Madelung deformity is a growth disorder of the forearm that results in a malpositioned arm and an abnormally long ulna. The patient’s bone formation is disturbed, causing dysostosis, which usually becomes noticeable in adolescence as a result of weight-bearing. The deformity can be corrected surgically.
What is a Madelung deformity?
Madelung deformity belongs to the group of congenital deformities. The clinical picture is characterized by a growth disorder of the forearm, which typically leads to a significant deformity of the arm. The surgeon Otto Wilhelm Madelung first described the deformity in the 19th century. The surgeon is also the namesake of Madelung’s hand deformity, which is clearly distinguishable from Madelung’s deformity. Before Madelung described the growth disorder with resulting malposition of the forearm, six other physicians had already attempted to describe it, for example Dupuytren. The deformity occurs in the context of various symptom complexes and clinical pictures. The ideopathic form of Madelung deformity is extremely rare. In addition to enchondromatoses, syndromes such as Ullrich-Turner syndrome and Léri Weill dyschondrosteosis frequently accompany the deformity.
Causes
Madelung deformity does not appear to occur sporadically but is apparently subject to familial clustering. An autosomal dominant mode of inheritance has been observed several times. The deformity results from a dysostosis caused by impaired enchondral bone formation. During growth, the distal radius metaphysis is left behind on the ulnar and dorsal sides, thus causing the radius to bend and grow shorter than the ulna. In idiopathic Madelung deformity, the ligamentous structure is additionally abnormal due to a Vickers ligament between the proximal carpus and the distal end of the radius, causing subluxation of the carpal row. The abnormal Vickers ligament consists of fibrotic and fibrocartilaginous structures. Patients with dyschondrosteosis Léri Weill therefore regularly suffer from Madelung deformity because they are affected by a deficit of SHOX proteins.

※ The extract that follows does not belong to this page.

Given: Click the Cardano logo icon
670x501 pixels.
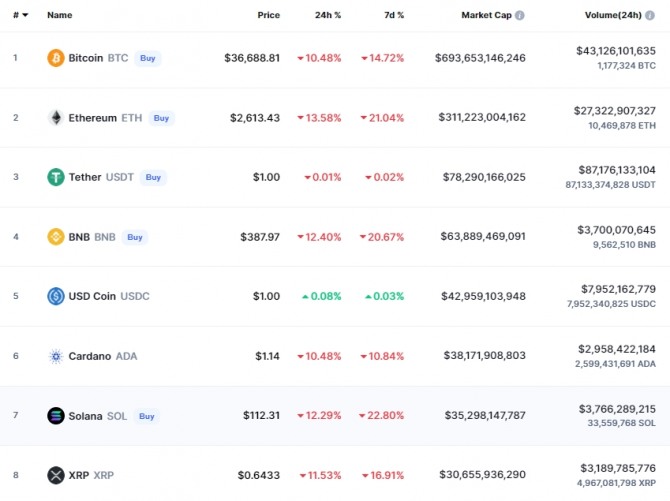Looking at the screenshot, I should pyautogui.click(x=56, y=356).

Symptoms, complaints, and signs
The ulna of patients with Madelung deformity protrudes widely dorsally at the wrist. Their radius bends widely ulnar and volar, causing the so-called bayonet deformity with subluxation at the carpus. The mobility of the wrist is limited with a volar or radially tilted joint position. The same is true for forearm rotation, which limits patients primarily in supination and pronation. Dorsal extension and abduction in the ulnar direction are also impeded, so mainly due to bony inhibition. Although the Madelung deformity is one of the congenital deformities, it does not become apparent until adolescence and is apparently absent in childhood. Patients’ first complaints are of the prominent ulna. Most affected individuals initially complain of strain-related difficulties. The Madelung deformity does not always cause symptoms. Some patients even remain asymptomatic throughout their lives. In the long term, however, the Madelung deformity can promote secondary diseases. The most common secondary disease is osteoarthritis, which is promoted by the deformity and the associated incorrect loading of the joints.
Causes
Madelung deformity is usually diagnosed by imaging. The first suspicion of the deformity usually comes to the physician during history taking, after which x-rays are usually ordered. For example, radiographs of the wrist show a severe deformity on the distal surface of the radius joint. The joint appears tilted in the ulnar and volar directions. Imaging also provides evidence of the affected person’s ulna being overlong. In most cases, the x-ray also shows a greatly enlarged gap between the radius and ulna, which often appears wedge-shaped. Sometimes the lunate bone slips into the gap and deforms in a similar wedge-shaped fashion. All other carpal bones are subluxated. The prognosis for patients with Madelung deformity is relatively favorable.
Therapy and treatment
When treating a Madelung deformity, improving joint mobility is the most important goal. In most cases, growth must first be completed before therapy.If the bones stop growing, surgical intervention can take place. Surgical treatment is indicated only if the patient perceives the limitation of movement as an impairment or experiences pain during movement. Surgical intervention used to be shortening of the ulna or Suave-Kapangi-Lowenstein surgery. However, modern medicine applies corrective osteotomies to the distal radius, as this area of the radius is the causative deformity. The Vickers ligament is cut during surgery as a standard procedure to allow the patient to move the wrist without pain in the future. A metaphyseal arcuate corrective osteotomy is performed via an anterior approach during surgery, allowing three-dimensional correction by tilting at the distal radius fragment. Radially inserted Steinmann pins hold the correction in place. After surgery, the affected arm is immobilized by a humeral cast for approximately two months. Surgical correction of the deformity is performed in pediatric hand surgery specialty centers. If the correction takes place before the completion of the growth phase, recurrences usually occur in the course of further growth. Thus, the younger the patient, the more likely a recurrence of symptoms. Because of the risk of osteoarthritis, correction of the deformity may also be appropriate in previously asymptomatic patients.
Prevention
Madelung deformity cannot be prevented because in most cases it is an autosomal dominant inherited deformity. Consequential diseases such as osteoarthritis can be prevented by timely correction.